((
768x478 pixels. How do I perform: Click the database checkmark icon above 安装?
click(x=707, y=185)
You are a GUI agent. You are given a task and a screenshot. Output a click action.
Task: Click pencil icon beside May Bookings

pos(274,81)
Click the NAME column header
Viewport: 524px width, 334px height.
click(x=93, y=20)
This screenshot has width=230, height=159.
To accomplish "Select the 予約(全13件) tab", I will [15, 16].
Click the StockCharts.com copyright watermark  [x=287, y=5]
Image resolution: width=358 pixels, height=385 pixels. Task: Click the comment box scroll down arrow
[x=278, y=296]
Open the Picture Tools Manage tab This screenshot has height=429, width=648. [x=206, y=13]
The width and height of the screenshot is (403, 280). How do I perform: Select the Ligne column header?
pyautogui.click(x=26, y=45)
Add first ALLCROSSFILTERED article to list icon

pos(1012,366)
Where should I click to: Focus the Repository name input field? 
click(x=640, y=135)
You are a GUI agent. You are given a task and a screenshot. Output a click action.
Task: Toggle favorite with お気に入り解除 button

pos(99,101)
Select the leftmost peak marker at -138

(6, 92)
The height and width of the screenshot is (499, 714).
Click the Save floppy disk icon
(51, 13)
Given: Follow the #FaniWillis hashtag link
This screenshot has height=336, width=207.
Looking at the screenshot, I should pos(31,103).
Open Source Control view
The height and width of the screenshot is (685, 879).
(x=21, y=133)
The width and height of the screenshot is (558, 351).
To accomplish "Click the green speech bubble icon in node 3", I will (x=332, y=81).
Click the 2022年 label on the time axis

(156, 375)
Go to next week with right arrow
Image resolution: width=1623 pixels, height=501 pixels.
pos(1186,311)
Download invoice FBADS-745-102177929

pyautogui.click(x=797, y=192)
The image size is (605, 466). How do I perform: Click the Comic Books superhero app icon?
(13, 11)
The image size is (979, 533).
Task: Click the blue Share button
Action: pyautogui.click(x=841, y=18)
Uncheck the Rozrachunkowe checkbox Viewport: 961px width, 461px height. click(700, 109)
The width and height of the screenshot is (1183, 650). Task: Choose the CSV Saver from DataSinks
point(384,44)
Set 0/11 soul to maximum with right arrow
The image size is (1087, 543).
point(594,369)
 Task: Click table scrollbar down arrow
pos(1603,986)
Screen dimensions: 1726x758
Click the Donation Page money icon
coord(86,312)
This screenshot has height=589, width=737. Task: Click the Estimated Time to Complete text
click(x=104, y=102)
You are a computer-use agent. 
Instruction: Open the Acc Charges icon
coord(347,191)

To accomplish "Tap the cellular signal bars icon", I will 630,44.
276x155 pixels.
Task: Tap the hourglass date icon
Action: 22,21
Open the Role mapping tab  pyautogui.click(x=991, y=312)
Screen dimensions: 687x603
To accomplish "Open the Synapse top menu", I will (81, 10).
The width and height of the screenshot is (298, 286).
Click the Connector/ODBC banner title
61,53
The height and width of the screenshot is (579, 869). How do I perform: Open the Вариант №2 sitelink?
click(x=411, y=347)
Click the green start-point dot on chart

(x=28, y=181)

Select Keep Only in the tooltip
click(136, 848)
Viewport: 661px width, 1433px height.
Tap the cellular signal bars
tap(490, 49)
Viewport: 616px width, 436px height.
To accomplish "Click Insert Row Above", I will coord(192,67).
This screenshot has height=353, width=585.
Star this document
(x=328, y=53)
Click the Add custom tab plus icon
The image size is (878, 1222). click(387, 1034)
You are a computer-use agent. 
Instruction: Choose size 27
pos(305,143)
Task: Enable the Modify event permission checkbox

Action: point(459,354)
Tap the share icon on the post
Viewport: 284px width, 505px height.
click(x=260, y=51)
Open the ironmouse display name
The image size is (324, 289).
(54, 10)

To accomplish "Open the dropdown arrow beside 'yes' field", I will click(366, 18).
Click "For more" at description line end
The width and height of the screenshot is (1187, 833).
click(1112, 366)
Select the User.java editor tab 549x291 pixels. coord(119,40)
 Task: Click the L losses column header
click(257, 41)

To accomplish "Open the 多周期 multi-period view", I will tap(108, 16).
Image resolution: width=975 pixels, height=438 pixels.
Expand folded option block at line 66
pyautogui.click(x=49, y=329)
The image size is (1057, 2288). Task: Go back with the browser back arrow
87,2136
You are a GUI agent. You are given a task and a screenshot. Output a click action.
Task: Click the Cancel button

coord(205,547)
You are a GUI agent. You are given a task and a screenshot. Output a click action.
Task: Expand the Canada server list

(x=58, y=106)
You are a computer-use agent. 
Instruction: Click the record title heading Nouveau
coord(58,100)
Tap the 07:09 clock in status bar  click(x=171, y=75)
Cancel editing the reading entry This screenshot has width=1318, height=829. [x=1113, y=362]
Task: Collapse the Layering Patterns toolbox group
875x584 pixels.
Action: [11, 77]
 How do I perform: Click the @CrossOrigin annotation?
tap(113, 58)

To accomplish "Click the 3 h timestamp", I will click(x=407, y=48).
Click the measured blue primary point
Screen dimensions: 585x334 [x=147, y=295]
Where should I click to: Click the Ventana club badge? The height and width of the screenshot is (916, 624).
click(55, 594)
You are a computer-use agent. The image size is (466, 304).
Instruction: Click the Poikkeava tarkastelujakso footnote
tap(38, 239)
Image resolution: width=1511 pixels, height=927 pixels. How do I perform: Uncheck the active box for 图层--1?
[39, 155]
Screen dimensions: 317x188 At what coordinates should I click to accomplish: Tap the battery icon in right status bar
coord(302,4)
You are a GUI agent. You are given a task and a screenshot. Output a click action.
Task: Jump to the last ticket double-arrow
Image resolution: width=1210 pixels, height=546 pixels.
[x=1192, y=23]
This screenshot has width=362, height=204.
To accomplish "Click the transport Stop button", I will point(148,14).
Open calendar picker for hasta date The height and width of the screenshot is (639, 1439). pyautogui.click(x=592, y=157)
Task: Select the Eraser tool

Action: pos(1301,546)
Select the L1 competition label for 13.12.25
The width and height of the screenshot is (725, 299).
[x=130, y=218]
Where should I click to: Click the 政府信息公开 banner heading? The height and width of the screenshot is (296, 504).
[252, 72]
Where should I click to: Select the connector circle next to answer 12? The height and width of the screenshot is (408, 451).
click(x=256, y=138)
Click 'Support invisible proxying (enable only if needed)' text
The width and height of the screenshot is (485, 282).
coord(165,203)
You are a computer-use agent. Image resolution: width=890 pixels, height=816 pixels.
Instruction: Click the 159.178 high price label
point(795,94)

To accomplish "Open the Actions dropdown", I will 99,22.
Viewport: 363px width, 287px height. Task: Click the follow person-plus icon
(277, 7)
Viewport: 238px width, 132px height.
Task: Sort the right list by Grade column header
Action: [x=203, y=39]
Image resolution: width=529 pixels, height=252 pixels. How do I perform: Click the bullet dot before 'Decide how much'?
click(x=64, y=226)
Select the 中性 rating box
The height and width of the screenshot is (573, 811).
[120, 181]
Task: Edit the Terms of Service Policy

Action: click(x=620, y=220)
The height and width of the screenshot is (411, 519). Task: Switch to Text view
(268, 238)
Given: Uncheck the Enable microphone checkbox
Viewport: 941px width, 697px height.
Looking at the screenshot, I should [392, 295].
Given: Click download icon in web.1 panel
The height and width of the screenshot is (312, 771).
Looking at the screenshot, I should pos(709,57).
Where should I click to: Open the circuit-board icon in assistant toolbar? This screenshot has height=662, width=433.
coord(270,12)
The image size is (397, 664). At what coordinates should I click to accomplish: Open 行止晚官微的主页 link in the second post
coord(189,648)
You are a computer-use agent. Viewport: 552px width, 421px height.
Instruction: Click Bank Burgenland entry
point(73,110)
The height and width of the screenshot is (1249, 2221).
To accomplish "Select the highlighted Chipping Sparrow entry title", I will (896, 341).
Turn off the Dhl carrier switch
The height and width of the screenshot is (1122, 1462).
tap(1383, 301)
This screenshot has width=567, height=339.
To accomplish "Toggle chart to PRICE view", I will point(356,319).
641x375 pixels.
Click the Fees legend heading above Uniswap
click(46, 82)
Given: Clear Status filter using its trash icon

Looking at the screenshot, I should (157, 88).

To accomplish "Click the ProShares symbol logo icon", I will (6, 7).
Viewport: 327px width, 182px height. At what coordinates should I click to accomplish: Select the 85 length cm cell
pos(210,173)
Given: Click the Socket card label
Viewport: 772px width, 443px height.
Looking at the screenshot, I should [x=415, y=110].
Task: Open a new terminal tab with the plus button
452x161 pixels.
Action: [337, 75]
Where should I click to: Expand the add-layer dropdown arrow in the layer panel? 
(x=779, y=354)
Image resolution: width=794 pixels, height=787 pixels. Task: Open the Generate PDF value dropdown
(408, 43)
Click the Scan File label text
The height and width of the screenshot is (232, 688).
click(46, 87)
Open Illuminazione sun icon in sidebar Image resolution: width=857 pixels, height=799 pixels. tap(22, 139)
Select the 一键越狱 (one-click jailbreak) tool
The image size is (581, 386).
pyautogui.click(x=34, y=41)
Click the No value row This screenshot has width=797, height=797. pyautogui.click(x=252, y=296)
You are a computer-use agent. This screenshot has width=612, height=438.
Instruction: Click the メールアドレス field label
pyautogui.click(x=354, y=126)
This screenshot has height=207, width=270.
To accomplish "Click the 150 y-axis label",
))
PROMPT >> Set down, from the entries above, exactly the lines from the one with "Click the StockCharts.com" up to and including the one with "Go to next week with right arrow", and no other lines.

PROBLEM SOLUTION >>
Click the StockCharts.com copyright watermark  [x=287, y=5]
Image resolution: width=358 pixels, height=385 pixels. Task: Click the comment box scroll down arrow
[x=278, y=296]
Open the Picture Tools Manage tab This screenshot has height=429, width=648. [x=206, y=13]
The width and height of the screenshot is (403, 280). How do I perform: Select the Ligne column header?
pyautogui.click(x=26, y=45)
Add first ALLCROSSFILTERED article to list icon

pos(1012,366)
Where should I click to: Focus the Repository name input field? 
click(x=640, y=135)
You are a GUI agent. You are given a task and a screenshot. Output a click action.
Task: Toggle favorite with お気に入り解除 button

pos(99,101)
Select the leftmost peak marker at -138

(6, 92)
The height and width of the screenshot is (499, 714).
Click the Save floppy disk icon
(51, 13)
Given: Follow the #FaniWillis hashtag link
This screenshot has height=336, width=207.
Looking at the screenshot, I should pos(31,103).
Open Source Control view
The height and width of the screenshot is (685, 879).
(x=21, y=133)
The width and height of the screenshot is (558, 351).
To accomplish "Click the green speech bubble icon in node 3", I will (x=332, y=81).
Click the 2022年 label on the time axis

(156, 375)
Go to next week with right arrow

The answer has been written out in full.